Publication Information –
Nowlin, John. Edited by Quaife, Milo Milton.
Dearborn, MI: Dearborn Historical Commission. 6th Printing – 1992.
[Republication of an 1876 book. Footnotes and index added in 1937 by the Commission.]
Online at American Memory (Library of Congress) without the index or footnots
[from WorldCat, OCLC # 105626091]
“This first-person narrative of a pioneer boyhood is intended as a tribute to the author’s parents,
who emigrated to Dearborn, Michigan, from Putnam County, New York in 1834. William Nowlin
describes his father’s frustration with subsistence on a small, debt-ridden fruit farm and his
mother’s anguish at leaving her friends, church, and relatives.
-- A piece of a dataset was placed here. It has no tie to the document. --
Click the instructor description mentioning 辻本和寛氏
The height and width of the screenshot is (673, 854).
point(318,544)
He recounts the family’s
adventurous journey on the Erie Canal, the dangers of a public house in Buffalo, the perils of
their steamship voyage across Lake Erie during a storm, and the trials of establishing a new
home. Wishing to memorialize the challenges of converting wilderness into what he sees as a
prosperous and civilized community, Nowlin describes building roads, clearing the land, building
a home, fishing and hunting, handling cattle, and warding off mosquitoes, snakes, and wild
animals, all in careful detail. He remembers uneasy relations between the white community and
Native Americans, and discusses the social, legal, and moral complexities of dealing with the
fugitive slaves and free African Americans who flowed back and forth across the Canadian
border in search of freedom or job opportunities. Nowlin is conscious of the impact of modern
technology, especially the railroads, and discusses both what was raised on the family farm and
where and how it was marketed. He describes his father’s long-range strategies to enhance the
family’s material welfare, and shows how family members collaborated as an economic unit.”
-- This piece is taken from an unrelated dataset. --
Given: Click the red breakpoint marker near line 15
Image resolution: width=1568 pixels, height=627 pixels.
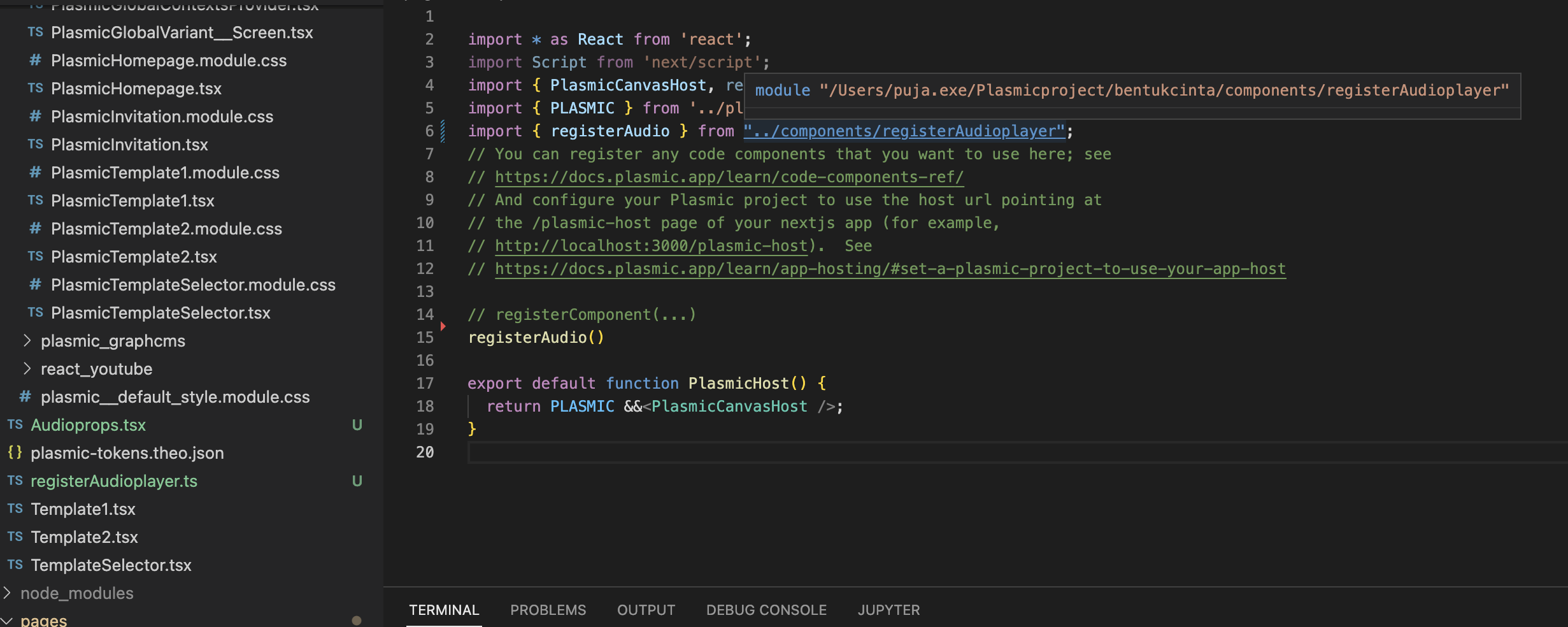Looking at the screenshot, I should (443, 326).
The author is a true storyteller. The book is a captivating story that really gives you a feel for what it was like
to journey up the Hudson River, across the Erie Canal and Lake Erie, and into the wilderness of Michigan.
Among the images that have stayed with me: description of clearing the “road” to get from town to their
property, visits by the Indians. The location where the Nowlin’s settled is not far from today’s Henry Ford
Museum / Greenfield Village – an area of dense suburban life.